お知らせ+シマバエ科のProtrigonometopus maculifrons

 明日(平成21年4月15日)より東南アジア方面に2ヶ月程度出張致します。その準備や何やらでこの1ヶ月ほど非常に忙しく、更新はおろか写真を調整する時間もありませんでした。
 結果として、このWeblogもその間暫く御休となります。春に撮った写真がまだ沢山残っているのですが、致し方ありません、来年の春にでも回すことにしましょう。
 写真が無いのも寂しいので、昨年の晩秋(12月4日)に撮ったシマバエ科(Lauxaniidae)シマバエ亜科(Lauxaniinae)のProtrigonometopus maculifronsの写真を出しておきます。撮影したのは「三丁目緑地」の上面にあるシャクチリソバの群落で、時刻は16:21、東京のこの日の日没は16:28分なので、日没直前です。もうかなり薄暗くなっており、虫が良く見えなかったのですが、撮影した写真を見てみると中々綺麗なハエです。ハエは複数居たにも拘わらず、使える写真はこの1枚しか無かったので、その後買い物がてら2~3日様子を見に行ったのですが、再度見付けることは出来ませんでした。

Sp04_081204_063a
シマバエ科のProtrigonometopus maculifrons
(クリックで拡大表示)
(2008/12/04)

 このWeblogとしてはやや大きめのハエで、体長は4mm、翅端まで5.5mm。頭部の剛毛配列や脛節端に剛毛を持つことから、シマバエ科であることは明らかです。
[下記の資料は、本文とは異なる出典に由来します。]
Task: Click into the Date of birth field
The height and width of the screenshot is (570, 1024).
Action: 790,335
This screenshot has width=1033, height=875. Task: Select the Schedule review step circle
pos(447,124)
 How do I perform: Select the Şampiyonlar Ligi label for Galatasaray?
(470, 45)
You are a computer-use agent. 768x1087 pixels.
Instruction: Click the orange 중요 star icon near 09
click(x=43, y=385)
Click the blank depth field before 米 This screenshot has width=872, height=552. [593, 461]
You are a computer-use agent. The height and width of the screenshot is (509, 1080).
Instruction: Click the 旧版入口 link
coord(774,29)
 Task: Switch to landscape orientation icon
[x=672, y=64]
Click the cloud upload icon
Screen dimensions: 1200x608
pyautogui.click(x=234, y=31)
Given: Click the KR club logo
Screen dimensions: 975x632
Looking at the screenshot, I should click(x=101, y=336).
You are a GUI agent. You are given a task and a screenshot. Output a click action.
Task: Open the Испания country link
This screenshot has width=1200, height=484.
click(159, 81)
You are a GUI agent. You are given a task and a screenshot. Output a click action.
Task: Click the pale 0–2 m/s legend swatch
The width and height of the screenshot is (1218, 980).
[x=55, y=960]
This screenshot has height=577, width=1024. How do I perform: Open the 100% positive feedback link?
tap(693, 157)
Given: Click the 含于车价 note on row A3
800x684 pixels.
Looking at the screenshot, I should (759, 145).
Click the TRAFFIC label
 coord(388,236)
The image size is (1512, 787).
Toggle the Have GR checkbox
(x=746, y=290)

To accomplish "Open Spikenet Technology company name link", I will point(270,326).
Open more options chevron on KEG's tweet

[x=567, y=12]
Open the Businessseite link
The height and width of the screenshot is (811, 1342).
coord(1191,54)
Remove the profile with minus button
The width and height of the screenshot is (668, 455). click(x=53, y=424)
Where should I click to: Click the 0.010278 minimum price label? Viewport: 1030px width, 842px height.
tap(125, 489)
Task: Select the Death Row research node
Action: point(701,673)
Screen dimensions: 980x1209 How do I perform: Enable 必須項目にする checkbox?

しかし、その先は良く分かりませんでした。脛節端付近に2本の剛毛を持つのでHomoneura属かと思ったのですが、背面からの写真1枚では良く分かりません。そこで、何時も御世話になっている双翅目の掲示板「一寸のハエにも五分の大和魂」に御伺いを立ててみました。すると、市毛氏より、このハエはProtrigonometopus属の様で、日本産Protrigonometopus属の種類数や分布から、Protrigonometopus maculifronsではないか、との御回答を頂きました。
 氏によると、「恐らく,北海道~本州に分布しているのは、P. maculifronsP. sexliturisの2種」で、「P. maculifronsは頭部が三角形に近く,触角刺毛は黒色微毛を装い太く見え」、「顔の中央部に1対の大きな斑紋を備え」ており、「日本,北朝鮮,中国に分布、皇居でも確認されている」とのことです、一方、P. sexliturisの方は、頭部が三角形状ではなく、触角刺毛は肥大せず、また、顔の両側には1対の小さな斑紋,触角下部と口器上部にも1対の斑紋を備え、沿海地方と日本に分布するのだそうです。
 写真のハエは、触角刺毛が太いですし、東京付近ではP. maculifronsの記録が彼方此方にあるのに対し、P. sexliturisは全く見つかりませんでした。どうやらこのハエはP. maculifronsで決まりの様です。

 それでは皆様、暫くの御無沙汰となります。春の天候は気まぐれですので、御風邪等召されぬ様、何卒御自愛下さい。